> **EXERCISE DIRECTIONS**:
Turn everything in the records from the line containing "You are a GUI" down to the line containing "620x464 pixels. coord(310,168)", both included, into a JSON list of strings with one string per line and no blank lines. Leave the pictures out.
── RAW RECORDS ──
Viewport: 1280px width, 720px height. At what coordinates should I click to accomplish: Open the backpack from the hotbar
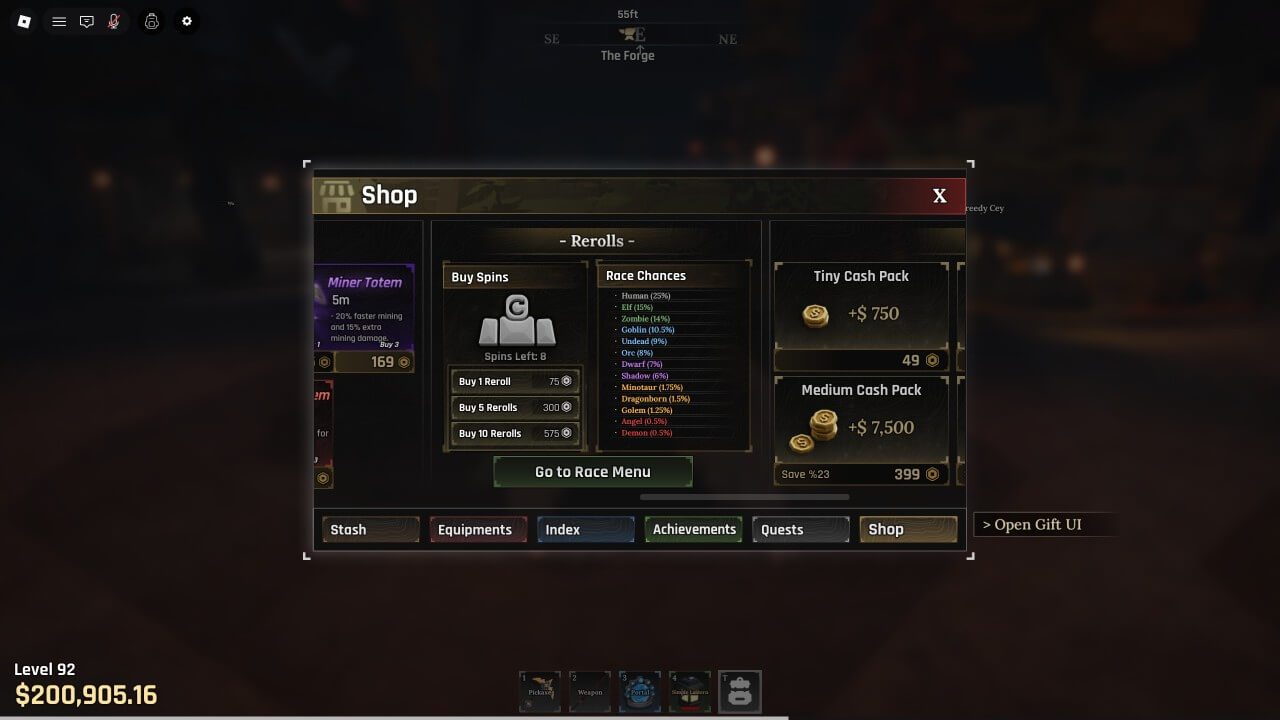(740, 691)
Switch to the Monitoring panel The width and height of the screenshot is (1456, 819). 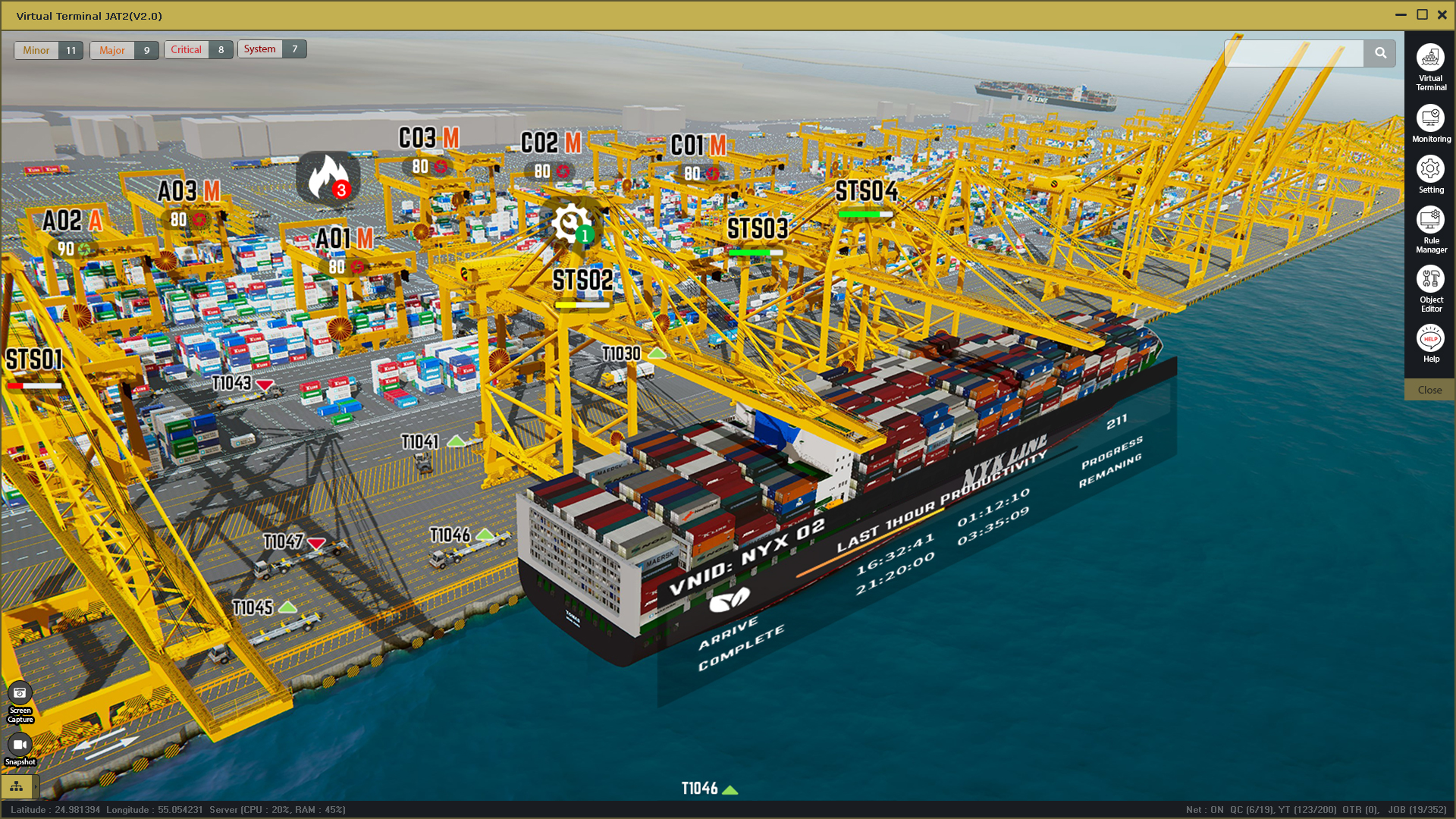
───
── RAW RECORDS ──
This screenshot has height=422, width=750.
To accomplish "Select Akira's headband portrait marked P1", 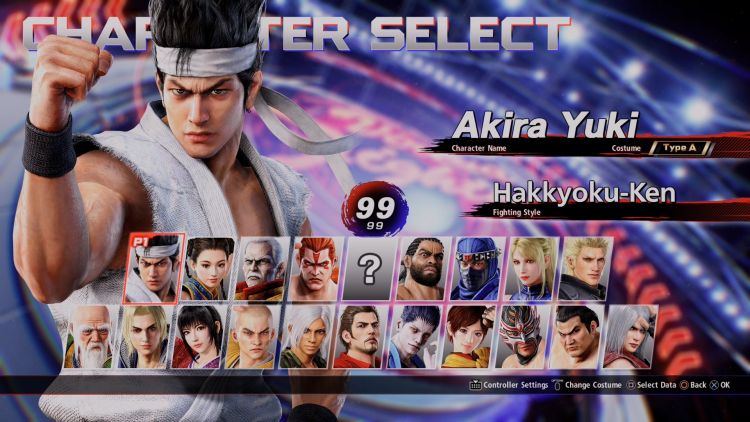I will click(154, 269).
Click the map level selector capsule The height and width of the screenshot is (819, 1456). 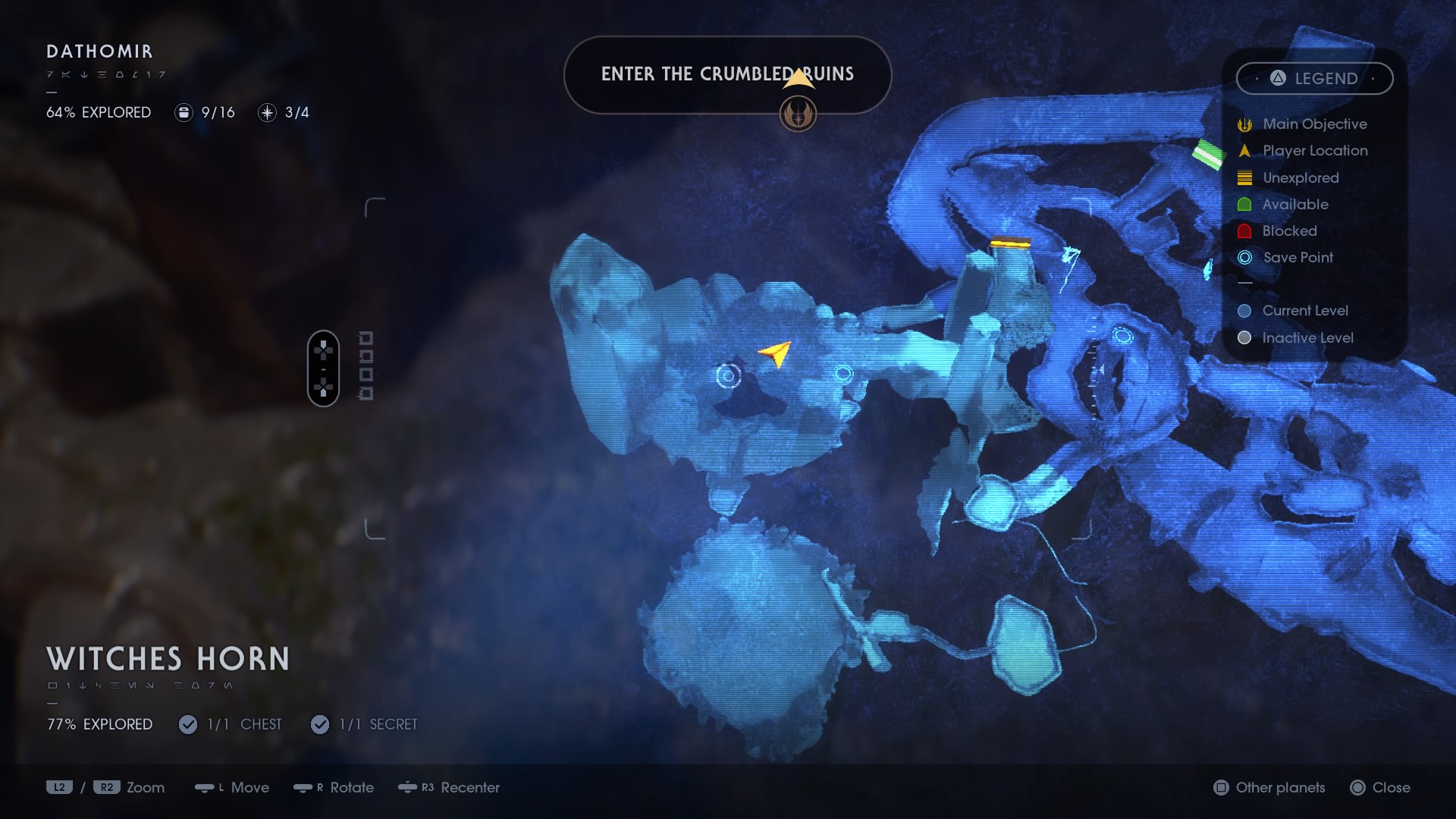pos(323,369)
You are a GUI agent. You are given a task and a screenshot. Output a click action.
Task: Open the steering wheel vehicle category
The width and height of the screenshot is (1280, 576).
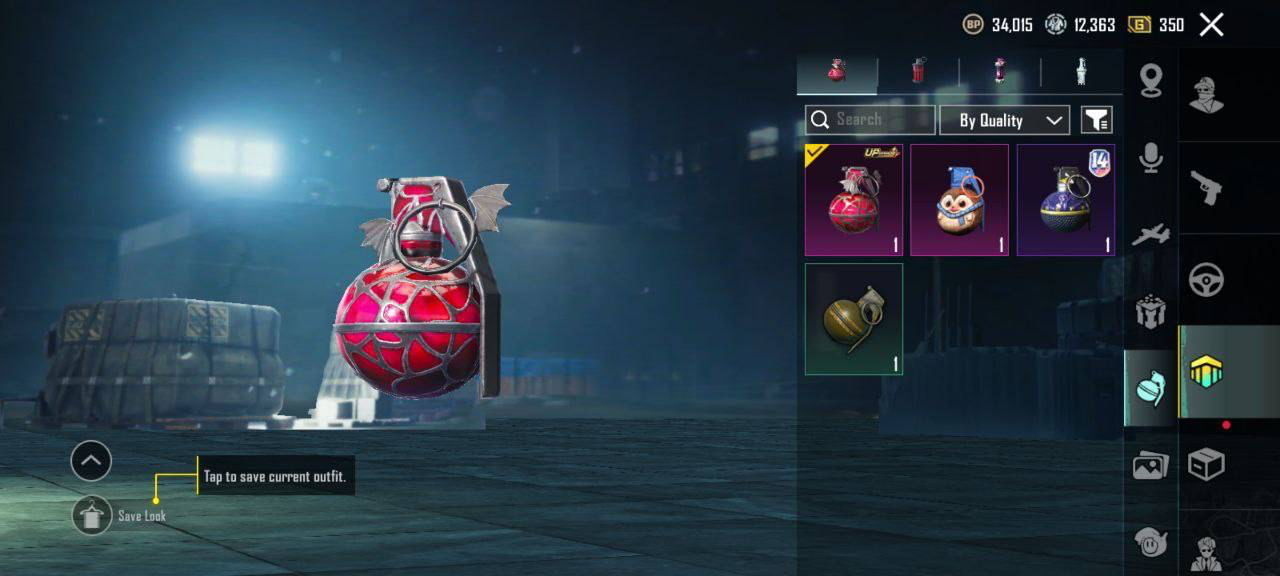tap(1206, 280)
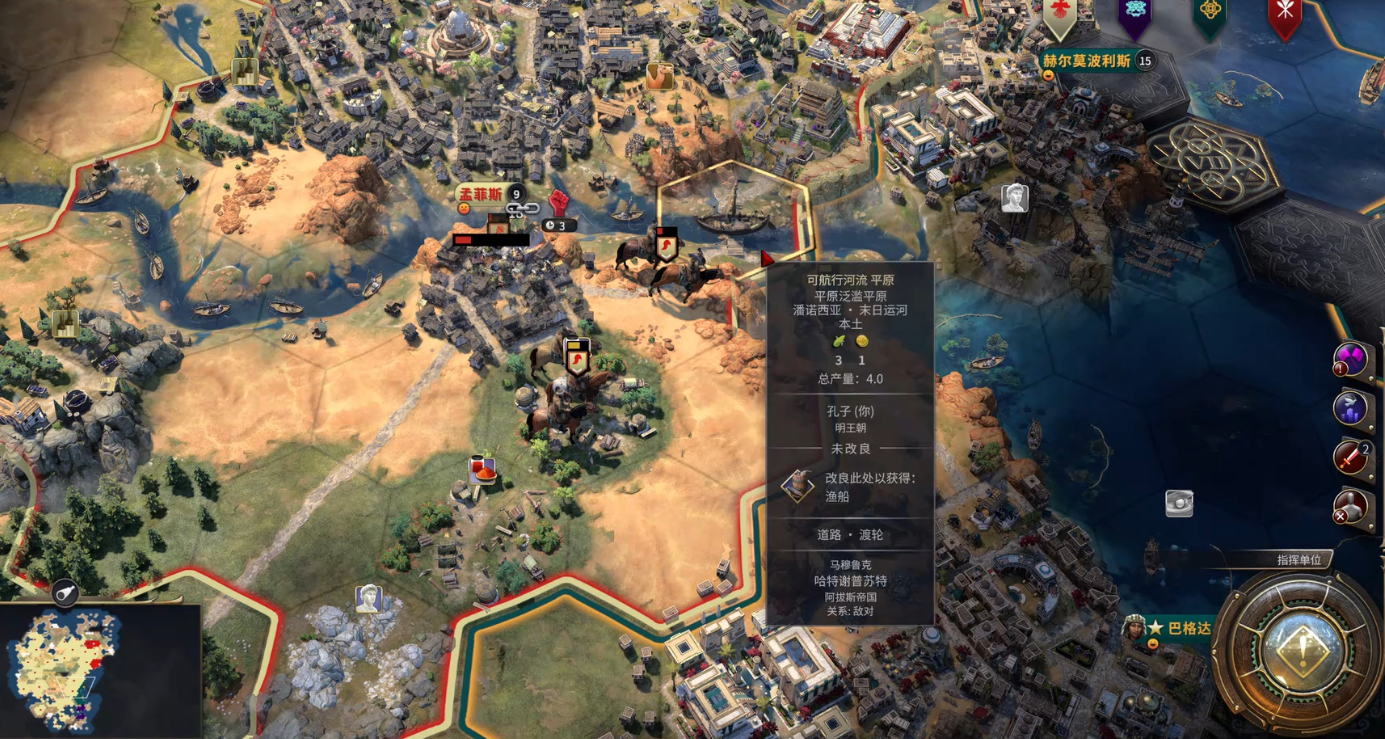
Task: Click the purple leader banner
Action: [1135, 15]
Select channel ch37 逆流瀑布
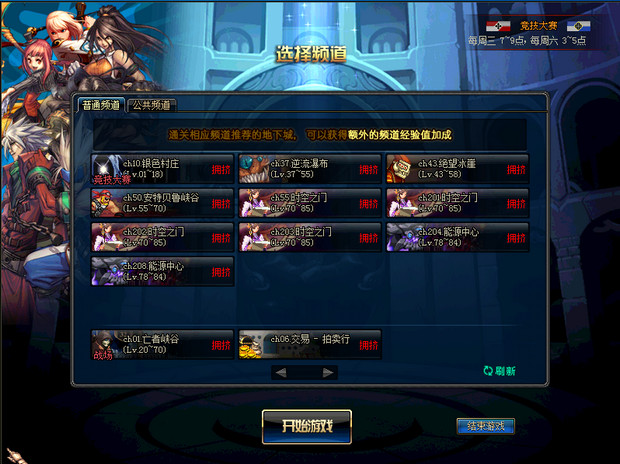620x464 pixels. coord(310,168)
───
> **TASK RESPONSE**:
[
  "You are a GUI agent. You are given a task and a screenshot. Output a click action.",
  "Task: Open the steering wheel vehicle category",
  "The width and height of the screenshot is (1280, 576).",
  "tap(1206, 280)",
  "Task: Click the purple leader banner",
  "Action: [1135, 15]",
  "Select channel ch37 逆流瀑布",
  "620x464 pixels. coord(310,168)"
]